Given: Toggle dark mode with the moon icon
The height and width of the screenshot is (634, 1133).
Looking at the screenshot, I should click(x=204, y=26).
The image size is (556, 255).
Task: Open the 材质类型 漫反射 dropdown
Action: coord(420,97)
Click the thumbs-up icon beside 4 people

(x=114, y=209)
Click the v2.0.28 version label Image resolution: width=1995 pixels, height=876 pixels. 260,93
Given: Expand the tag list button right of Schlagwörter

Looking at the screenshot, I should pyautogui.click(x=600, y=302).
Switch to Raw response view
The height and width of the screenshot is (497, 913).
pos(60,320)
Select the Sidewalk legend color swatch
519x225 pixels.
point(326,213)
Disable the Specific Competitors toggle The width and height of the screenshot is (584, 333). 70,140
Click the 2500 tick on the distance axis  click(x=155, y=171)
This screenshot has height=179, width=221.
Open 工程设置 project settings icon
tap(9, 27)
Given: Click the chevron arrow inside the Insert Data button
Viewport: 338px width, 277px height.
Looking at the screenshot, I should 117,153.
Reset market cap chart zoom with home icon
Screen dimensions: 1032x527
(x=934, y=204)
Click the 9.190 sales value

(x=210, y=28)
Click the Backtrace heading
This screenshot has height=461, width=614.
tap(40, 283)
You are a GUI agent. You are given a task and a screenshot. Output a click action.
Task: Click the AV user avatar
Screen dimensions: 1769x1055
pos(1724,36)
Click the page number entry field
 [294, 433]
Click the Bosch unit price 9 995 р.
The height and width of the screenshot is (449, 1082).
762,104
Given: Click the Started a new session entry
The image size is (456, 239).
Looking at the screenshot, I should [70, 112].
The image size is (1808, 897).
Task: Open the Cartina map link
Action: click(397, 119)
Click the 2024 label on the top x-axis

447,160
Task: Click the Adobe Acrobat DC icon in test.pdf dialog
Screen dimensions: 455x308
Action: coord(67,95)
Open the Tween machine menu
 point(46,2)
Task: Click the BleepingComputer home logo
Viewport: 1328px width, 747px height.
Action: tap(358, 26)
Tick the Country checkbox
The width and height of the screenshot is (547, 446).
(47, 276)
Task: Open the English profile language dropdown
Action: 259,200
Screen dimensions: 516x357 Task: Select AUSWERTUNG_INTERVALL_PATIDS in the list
_ _ _ _ _
Activity:
Whatever appears in the records must be returned exactly.

Answer area:
Given: Toggle dark mode with the moon icon
The height and width of the screenshot is (634, 1133).
Looking at the screenshot, I should click(x=204, y=26).
The image size is (556, 255).
Task: Open the 材质类型 漫反射 dropdown
Action: coord(420,97)
Click the thumbs-up icon beside 4 people

(x=114, y=209)
Click the v2.0.28 version label Image resolution: width=1995 pixels, height=876 pixels. 260,93
Given: Expand the tag list button right of Schlagwörter

Looking at the screenshot, I should pyautogui.click(x=600, y=302).
Switch to Raw response view
The height and width of the screenshot is (497, 913).
pos(60,320)
Select the Sidewalk legend color swatch
519x225 pixels.
point(326,213)
Disable the Specific Competitors toggle The width and height of the screenshot is (584, 333). 70,140
Click the 2500 tick on the distance axis  click(x=155, y=171)
This screenshot has height=179, width=221.
Open 工程设置 project settings icon
tap(9, 27)
Given: Click the chevron arrow inside the Insert Data button
Viewport: 338px width, 277px height.
Looking at the screenshot, I should 117,153.
Reset market cap chart zoom with home icon
Screen dimensions: 1032x527
(x=934, y=204)
Click the 9.190 sales value

(x=210, y=28)
Click the Backtrace heading
This screenshot has height=461, width=614.
tap(40, 283)
You are a GUI agent. You are given a task and a screenshot. Output a click action.
Task: Click the AV user avatar
Screen dimensions: 1769x1055
pos(1724,36)
Click the page number entry field
 [294, 433]
Click the Bosch unit price 9 995 р.
The height and width of the screenshot is (449, 1082).
762,104
Given: Click the Started a new session entry
The image size is (456, 239).
Looking at the screenshot, I should [70, 112].
The image size is (1808, 897).
Task: Open the Cartina map link
Action: click(397, 119)
Click the 2024 label on the top x-axis

447,160
Task: Click the Adobe Acrobat DC icon in test.pdf dialog
Screen dimensions: 455x308
Action: coord(67,95)
Open the Tween machine menu
 point(46,2)
Task: Click the BleepingComputer home logo
Viewport: 1328px width, 747px height.
Action: tap(358, 26)
Tick the Country checkbox
The width and height of the screenshot is (547, 446).
(47, 276)
Task: Open the English profile language dropdown
Action: 259,200
Screen dimensions: 516x357 Task: Select AUSWERTUNG_INTERVALL_PATIDS in the list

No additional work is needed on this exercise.